── Page excerpt

Add missing data designators #238

Closed jkorstia closed 2 years ago

jkorstia commented 2 years ago

Hi Dr. Faircloth,

I am encountering the same error that several others have encountered (issues #237, #139, etc.). I am trying to analyze my phased UCE alignments with STACEY in BEAST as described in Andermann et al 2019. In order to do so, I have tried to use phyluce_align_add_missing_data_designators to ensure that each of my nexus files has an entry for each species, which I think is required for BEAST. When doing so, I get the same error that others have gotten before: multiprocessing.pool.RemoteTraceback: """ Traceback (most recent call last): File "/home/jkorstia/conda/envs/phyluce-1.7.1/lib/python3.6/multiprocessing/po ol.py", line 119, in worker result = (True, func(*args, *kwds)) File "/home/jkorstia/conda/envs/phyluce-1.7.1/lib/python3.6/multiprocessing/po ol.py", line 44, in mapstar return list(map(args)) File "/home/jkorstia/conda/envs/phyluce-1.7.1/bin/phyluce_align_add_missing_da ta_designators", line 208, in add_designators missing_character, File "/home/jkorstia/conda/envs/phyluce-1.7.1/bin/phyluce_align_add_missing_da ta_designators", line 163, in add_gaps_to_align local_organisms.remove(new_seq_name) ValueError: list.remove(x): x not in list

Do you have a workaround for this script or another suggestion on how to process my many alignments? I can provide input files if it would be helpful.

Thanks, Jenny

brantfaircloth commented 2 years ago

Hi Jenny,

try using the --verbatim flag and see if that works for you.

-b

jkorstia commented 2 years ago

Hi Dr. Faircloth,

Unfortunately, I have tried it both with the --verbatim flag and without it. The error message seems to be the same either way.

Thanks, Jenny

brantfaircloth commented 2 years ago

hmm, that's odd. works for me in both software tests and on the desktop. can you send me a few alignments, as well as your taxon-set.incomplete.conf and taxon-set.incomplete - I'll try to take a look.

jkorstia commented 2 years ago

Hi Dr. Faircloth,

Here are three of my alignments, my .conf file and my .incomplete file. I added the .txt to the end so that github would allow the upload. Thanks for helping me!

────
── Provided information

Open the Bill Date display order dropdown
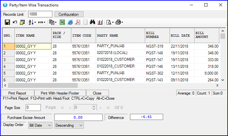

────
── Provided information

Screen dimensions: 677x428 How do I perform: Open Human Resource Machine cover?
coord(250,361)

────

Task to carry out:
Rewrite the stretch of the issue thread from "Unfortunately, I have" through "take a look.", changing "desktop" to "server".

Expected answer:
Unfortunately, I have tried it both with the --verbatim flag and without it. The error message seems to be the same either way.

Thanks, Jenny

brantfaircloth commented 2 years ago

hmm, that's odd. works for me in both software tests and on the server. can you send me a few alignments, as well as your taxon-set.incomplete.conf and taxon-set.incomplete - I'll try to take a look.